Reputation: 27
I am trying to make relationships between users with same pincode. My data looks like below:
User Pincodes
A [111,222]
B [111,333]
C [333,444]
D [111,222]
So, I want to create relationships between A and B as they have same pincode and another relationship between B an C. I wrote something like below, that is absolutely not what I want.
MATCH (a:User),(b:User)
WHERE a.pincode=b.pincode
WITH COLLECT([a,b]) AS its
FOREACH (pincode IN its |
CREATE (a)-[r:LIVESINSAMEAREAAS]->(b)
);
Upvotes: 1
Views: 9748
Reputation: 16355
EDIT:
From the comments:
I have added one new record in my question(please see above). Now if I use your query, it will create a relationship between A, B and D. There is another common pincode between A and D and this is getting included in the previous relationship itself. Can we update your query such that the two different realationships are included?

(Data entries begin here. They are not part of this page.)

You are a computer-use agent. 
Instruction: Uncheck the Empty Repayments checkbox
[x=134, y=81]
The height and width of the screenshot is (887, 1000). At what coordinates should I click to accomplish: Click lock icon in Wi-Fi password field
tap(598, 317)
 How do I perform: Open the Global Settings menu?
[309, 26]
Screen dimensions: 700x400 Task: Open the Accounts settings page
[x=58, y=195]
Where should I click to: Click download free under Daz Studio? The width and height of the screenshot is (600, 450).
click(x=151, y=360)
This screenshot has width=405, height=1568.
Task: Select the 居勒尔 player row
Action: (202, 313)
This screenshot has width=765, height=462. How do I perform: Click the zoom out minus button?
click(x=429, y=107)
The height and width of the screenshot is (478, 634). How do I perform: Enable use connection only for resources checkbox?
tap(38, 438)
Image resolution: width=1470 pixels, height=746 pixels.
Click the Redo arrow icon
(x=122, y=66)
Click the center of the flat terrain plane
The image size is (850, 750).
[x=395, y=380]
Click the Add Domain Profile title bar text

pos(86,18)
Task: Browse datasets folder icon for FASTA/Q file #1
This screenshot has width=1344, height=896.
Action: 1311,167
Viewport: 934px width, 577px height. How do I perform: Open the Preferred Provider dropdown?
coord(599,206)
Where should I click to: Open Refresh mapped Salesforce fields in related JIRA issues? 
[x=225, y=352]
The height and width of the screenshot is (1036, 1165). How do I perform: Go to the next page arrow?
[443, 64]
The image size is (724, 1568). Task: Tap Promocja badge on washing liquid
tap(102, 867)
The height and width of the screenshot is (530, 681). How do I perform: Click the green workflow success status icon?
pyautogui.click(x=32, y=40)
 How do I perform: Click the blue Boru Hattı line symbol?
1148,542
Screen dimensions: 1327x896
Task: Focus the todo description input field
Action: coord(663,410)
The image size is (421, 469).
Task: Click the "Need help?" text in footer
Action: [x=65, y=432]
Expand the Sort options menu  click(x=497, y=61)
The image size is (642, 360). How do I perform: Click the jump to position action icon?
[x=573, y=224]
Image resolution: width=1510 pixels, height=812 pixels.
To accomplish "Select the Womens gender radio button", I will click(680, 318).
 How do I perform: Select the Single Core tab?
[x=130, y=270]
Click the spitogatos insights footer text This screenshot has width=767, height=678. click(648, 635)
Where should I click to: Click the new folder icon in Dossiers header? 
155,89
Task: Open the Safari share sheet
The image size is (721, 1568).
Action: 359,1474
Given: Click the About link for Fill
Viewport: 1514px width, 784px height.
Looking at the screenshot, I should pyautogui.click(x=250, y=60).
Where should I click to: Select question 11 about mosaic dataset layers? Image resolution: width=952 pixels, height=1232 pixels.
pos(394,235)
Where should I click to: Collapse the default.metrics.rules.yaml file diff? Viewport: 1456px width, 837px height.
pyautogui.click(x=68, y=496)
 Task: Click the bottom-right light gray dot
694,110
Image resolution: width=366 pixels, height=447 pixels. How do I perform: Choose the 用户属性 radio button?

This query using filter and FOREACH should work:
MATCH (a:User),(b:User)
WHERE id(a) > id(b)
WITH a, b, filter(ap in a.pincodes where ap in b.pincodes) as pincodes
FOREACH (pc in pincodes | CREATE (a)-[:LIVESINSAMEAREAAS]->(b))
ORIGINAL ANSWER:
I'm assuming that pincode
is a list of integers. So I created this sample data based on your question:
create (:User {pincodes : [111,222]})
create (:User {pincodes : [111,333]})
create (:User {pincodes : [333,444]})
I wrote a query to get all nodes that have at least one in common pincode
. Then a relationship :LIVESINSAMEAREAAS
is created between these nodes.
MATCH (a:User),(b:User)
WHERE id(a) > id(b) AND ANY (ap in a.pincodes WHERE ap IN b.pincodes)
CREATE (a)-[r:LIVESINSAMEAREAAS]->(b)
The first condition in the WHERE (id(a) > id(b)
) is used to avoid a cartesian product and the creation of the relationship in both directions. That is: (a)-->(b) and (b)-->(a).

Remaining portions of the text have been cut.